My plan was to head up to an outcropping where you could see for miles. From my perch safely away from dangerous weather, I would shoot photos of a cute little dustup in a wheat field and have some nice art for the next day's front page.

It was a great plan. That isn't what happened. But it was a great plan.

Somehow, the volatile storm lost its way and headed in a more westerly direction. It did produce a tornado. At one point, my wife and I saw several funnels dancing around before they combined into one huge twister.

The hail kept getting bigger, but I wasn't too worried about our old Buick LeSabre that I often referred to as an albino Holstein thanks to it shedding spots of white paint, leaving patches of gray primer showing.

After withstanding the golfball sized hail as long as I could while shooting the initial moments of the incredible storm, I decided we better flee for our safety. It isn't a great idea to stand in the path of a tornado. Ideally, you want to be alive when your photos run.

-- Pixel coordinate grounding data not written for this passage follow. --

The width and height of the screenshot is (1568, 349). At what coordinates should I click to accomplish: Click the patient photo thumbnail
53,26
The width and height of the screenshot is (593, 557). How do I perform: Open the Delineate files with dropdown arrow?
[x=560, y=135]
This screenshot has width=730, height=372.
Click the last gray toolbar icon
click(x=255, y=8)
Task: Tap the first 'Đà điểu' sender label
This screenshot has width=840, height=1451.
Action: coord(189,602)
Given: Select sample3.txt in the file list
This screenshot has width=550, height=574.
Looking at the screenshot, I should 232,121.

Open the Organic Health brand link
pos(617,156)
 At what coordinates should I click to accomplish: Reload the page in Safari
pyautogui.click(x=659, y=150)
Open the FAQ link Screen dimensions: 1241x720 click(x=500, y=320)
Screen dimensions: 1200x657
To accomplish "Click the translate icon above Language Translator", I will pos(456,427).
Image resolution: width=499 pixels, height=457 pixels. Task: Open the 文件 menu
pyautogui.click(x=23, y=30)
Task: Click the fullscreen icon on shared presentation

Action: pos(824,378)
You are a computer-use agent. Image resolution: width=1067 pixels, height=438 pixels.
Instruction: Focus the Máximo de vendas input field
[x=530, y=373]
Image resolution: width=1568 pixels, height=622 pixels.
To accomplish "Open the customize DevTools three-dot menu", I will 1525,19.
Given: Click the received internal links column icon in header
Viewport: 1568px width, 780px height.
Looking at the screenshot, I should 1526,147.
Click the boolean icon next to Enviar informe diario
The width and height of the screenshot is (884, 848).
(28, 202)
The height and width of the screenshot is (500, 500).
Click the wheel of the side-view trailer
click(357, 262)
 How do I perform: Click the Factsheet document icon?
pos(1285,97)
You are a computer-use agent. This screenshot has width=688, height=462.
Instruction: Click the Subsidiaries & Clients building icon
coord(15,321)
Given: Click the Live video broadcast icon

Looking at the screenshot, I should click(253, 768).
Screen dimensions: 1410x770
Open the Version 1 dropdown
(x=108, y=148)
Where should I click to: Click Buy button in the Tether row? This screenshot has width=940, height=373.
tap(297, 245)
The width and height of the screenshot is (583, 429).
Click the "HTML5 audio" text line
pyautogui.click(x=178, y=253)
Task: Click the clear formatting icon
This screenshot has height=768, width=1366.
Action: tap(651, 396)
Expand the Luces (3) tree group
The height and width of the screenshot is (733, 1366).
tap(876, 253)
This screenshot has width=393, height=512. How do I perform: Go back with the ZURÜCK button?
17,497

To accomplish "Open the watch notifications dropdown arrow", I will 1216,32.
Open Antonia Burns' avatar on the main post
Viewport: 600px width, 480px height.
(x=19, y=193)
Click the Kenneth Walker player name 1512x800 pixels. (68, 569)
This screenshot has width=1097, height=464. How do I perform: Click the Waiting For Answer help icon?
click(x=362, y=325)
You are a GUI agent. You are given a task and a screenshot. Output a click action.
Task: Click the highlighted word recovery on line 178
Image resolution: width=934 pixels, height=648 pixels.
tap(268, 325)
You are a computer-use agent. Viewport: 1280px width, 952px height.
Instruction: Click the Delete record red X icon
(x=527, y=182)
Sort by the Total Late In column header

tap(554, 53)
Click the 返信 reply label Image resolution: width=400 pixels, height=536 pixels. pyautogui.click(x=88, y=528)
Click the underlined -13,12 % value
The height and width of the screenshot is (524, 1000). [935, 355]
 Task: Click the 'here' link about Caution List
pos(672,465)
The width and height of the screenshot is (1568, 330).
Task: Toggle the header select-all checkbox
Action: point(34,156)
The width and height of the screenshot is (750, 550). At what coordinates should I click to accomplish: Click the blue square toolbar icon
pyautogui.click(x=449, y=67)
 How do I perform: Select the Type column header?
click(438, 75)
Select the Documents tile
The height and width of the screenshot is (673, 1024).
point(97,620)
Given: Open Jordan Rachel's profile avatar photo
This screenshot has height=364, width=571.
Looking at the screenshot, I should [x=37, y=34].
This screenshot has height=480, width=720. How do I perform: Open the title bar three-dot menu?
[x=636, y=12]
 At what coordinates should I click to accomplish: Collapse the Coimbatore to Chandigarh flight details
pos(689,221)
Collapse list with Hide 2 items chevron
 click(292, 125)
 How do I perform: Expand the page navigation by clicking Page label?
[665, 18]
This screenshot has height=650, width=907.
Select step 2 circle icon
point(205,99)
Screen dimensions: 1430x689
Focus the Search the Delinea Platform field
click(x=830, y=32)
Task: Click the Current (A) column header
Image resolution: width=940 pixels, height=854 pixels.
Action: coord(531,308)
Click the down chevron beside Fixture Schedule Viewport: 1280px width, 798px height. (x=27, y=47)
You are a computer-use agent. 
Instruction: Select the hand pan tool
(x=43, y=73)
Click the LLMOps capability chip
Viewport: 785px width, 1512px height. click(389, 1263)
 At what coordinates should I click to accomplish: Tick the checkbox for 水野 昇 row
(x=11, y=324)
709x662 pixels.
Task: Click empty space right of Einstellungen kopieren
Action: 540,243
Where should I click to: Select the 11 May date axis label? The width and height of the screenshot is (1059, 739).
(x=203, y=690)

As we started up that muddy section line road, my wife cautioned me to slow down. I told her that ending up in the ditch was the least of our concerns as the tornado grew in size and seemed to be catching up to us pretty quickly.

We finally reached a highway and turned back to the east and got out of the path of the twister.

As we drove along the highway, my wife was snapping photos as the twister smashed through homes and barns in its path.

When I was sure that we were safely out of harm's way, I climbed up onto the trunk of the car to have an undisturbed view of the storm as it headed for the municipal airport.

We followed the storm until it left our vicinity. At that point, it was almost a half-mile wide and was destroying everything it got close to.

It ripped up homes and their foundations leaving only pipes sticking up from the ground. Even people in storm shelters were at risk from this monster of a storm.

It continued to grow after leaving our county. It was more that a mile wide at one point during its long, sustained trek across the state.

At that point, the difference in today's newspapers and those of 11 years ago became evident.

Now, with digital photography, we would have had an update on the website within minutes of getting back to the office. I would have updated our Facebook page on the way back to the office and tweeted about it, too.

Back then, three of my more daring reporters and I were stuck trying to coordinate how to find a one-hour photo store that was still open to get our film developed.

We all did and met back at the office that night.

We didn't even have a website to manage yet, and if I would have mentioned tweeting, they all would have looked at me like I was crazy.

Instead, we set up a command post and had one of the newsroom members who wasn't involved in the story stand guard to protect us from people who just wanted to gab about what had happened the night before.

We had just a few hours to produce eight full pages of copy on nothing but this storm.

We did it and won multiple awards for the quality of what we did.

I am proud of what we did with the tools available. But it would have been so much different today.

When the tornado threatened Wednesday night, I grabbed a camera and got ready for the chase. But as much as I love a good adrenaline rush, I am still glad that it was a minor event and not the apocalyptic beast that swirled across the Oklahoma landscape in 1999.

I love exciting news and newspapers, but I prefer calm, sunny days to storms that can kill.

Kent Bush is publisher of the Augusta (Kan.) Gazette.